Goal of the exercise -
Retype all of the data below, line for line, without changing anything.

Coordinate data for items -
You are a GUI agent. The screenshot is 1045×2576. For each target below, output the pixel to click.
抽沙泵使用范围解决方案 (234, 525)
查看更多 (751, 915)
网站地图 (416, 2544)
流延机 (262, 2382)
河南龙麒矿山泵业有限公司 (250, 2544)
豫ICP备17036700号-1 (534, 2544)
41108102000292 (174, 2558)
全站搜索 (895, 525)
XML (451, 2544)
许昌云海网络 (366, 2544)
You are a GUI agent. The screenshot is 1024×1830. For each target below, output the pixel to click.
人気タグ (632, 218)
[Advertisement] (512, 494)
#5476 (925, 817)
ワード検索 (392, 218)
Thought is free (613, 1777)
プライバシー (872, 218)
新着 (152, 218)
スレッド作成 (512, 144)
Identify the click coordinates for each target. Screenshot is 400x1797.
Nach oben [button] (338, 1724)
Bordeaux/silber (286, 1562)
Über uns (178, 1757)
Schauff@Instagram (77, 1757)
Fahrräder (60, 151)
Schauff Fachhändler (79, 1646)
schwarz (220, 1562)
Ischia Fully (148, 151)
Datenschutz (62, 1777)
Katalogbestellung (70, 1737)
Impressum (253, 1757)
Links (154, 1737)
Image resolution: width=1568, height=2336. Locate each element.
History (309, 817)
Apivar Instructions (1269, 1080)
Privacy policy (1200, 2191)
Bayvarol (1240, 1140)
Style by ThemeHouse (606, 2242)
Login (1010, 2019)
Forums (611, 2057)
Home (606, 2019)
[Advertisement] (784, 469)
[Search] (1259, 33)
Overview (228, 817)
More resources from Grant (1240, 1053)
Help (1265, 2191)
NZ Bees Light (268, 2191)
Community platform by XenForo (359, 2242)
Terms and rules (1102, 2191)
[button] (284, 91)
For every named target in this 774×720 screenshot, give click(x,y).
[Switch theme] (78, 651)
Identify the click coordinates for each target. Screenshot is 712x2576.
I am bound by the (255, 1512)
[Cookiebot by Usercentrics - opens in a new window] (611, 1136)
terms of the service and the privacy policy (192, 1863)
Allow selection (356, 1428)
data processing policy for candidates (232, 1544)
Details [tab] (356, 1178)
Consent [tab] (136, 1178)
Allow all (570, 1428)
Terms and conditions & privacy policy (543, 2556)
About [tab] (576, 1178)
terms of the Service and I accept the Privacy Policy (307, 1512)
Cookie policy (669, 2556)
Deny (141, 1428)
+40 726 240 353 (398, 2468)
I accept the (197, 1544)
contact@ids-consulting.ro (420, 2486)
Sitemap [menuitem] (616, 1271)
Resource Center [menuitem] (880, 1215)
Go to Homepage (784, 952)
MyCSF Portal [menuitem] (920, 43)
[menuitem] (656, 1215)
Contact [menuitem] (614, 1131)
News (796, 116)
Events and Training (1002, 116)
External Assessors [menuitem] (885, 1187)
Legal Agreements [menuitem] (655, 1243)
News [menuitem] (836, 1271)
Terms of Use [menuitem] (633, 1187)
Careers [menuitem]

Task output -
You are a GUI agent. The screenshot is 1045×2576. For each target below, output the pixel to click.
抽沙泵使用范围解决方案 (234, 525)
查看更多 (751, 915)
网站地图 (416, 2544)
流延机 (262, 2382)
河南龙麒矿山泵业有限公司 (250, 2544)
豫ICP备17036700号-1 (534, 2544)
41108102000292 (174, 2558)
全站搜索 (895, 525)
XML (451, 2544)
许昌云海网络 (366, 2544)
You are a GUI agent. The screenshot is 1024×1830. For each target below, output the pixel to click.
人気タグ (632, 218)
[Advertisement] (512, 494)
#5476 (925, 817)
ワード検索 (392, 218)
Thought is free (613, 1777)
プライバシー (872, 218)
新着 (152, 218)
スレッド作成 (512, 144)
Identify the click coordinates for each target. Screenshot is 400x1797.
Nach oben [button] (338, 1724)
Bordeaux/silber (286, 1562)
Über uns (178, 1757)
Schauff@Instagram (77, 1757)
Fahrräder (60, 151)
Schauff Fachhändler (79, 1646)
schwarz (220, 1562)
Ischia Fully (148, 151)
Datenschutz (62, 1777)
Katalogbestellung (70, 1737)
Impressum (253, 1757)
Links (154, 1737)
Image resolution: width=1568, height=2336. Locate each element.
History (309, 817)
Apivar Instructions (1269, 1080)
Privacy policy (1200, 2191)
Bayvarol (1240, 1140)
Style by ThemeHouse (606, 2242)
Login (1010, 2019)
Forums (611, 2057)
Home (606, 2019)
[Advertisement] (784, 469)
[Search] (1259, 33)
Overview (228, 817)
More resources from Grant (1240, 1053)
Help (1265, 2191)
NZ Bees Light (268, 2191)
Community platform by XenForo (359, 2242)
Terms and rules (1102, 2191)
[button] (284, 91)
For every named target in this 774×720 screenshot, give click(x,y).
[Switch theme] (78, 651)
Identify the click coordinates for each target. Screenshot is 712x2576.
I am bound by the (255, 1512)
[Cookiebot by Usercentrics - opens in a new window] (611, 1136)
terms of the service and the privacy policy (192, 1863)
Allow selection (356, 1428)
data processing policy for candidates (232, 1544)
Details [tab] (356, 1178)
Consent [tab] (136, 1178)
Allow all (570, 1428)
Terms and conditions & privacy policy (543, 2556)
About [tab] (576, 1178)
terms of the Service and I accept the Privacy Policy (307, 1512)
Cookie policy (669, 2556)
Deny (141, 1428)
+40 726 240 353 (398, 2468)
I accept the (197, 1544)
contact@ids-consulting.ro (420, 2486)
Sitemap [menuitem] (616, 1271)
Resource Center [menuitem] (880, 1215)
Go to Homepage (784, 952)
MyCSF Portal [menuitem] (920, 43)
[menuitem] (656, 1215)
Contact [menuitem] (614, 1131)
News (796, 116)
Events and Training (1002, 116)
External Assessors [menuitem] (885, 1187)
Legal Agreements [menuitem] (655, 1243)
News [menuitem] (836, 1271)
Terms of Use [menuitem] (633, 1187)
Careers [menuitem]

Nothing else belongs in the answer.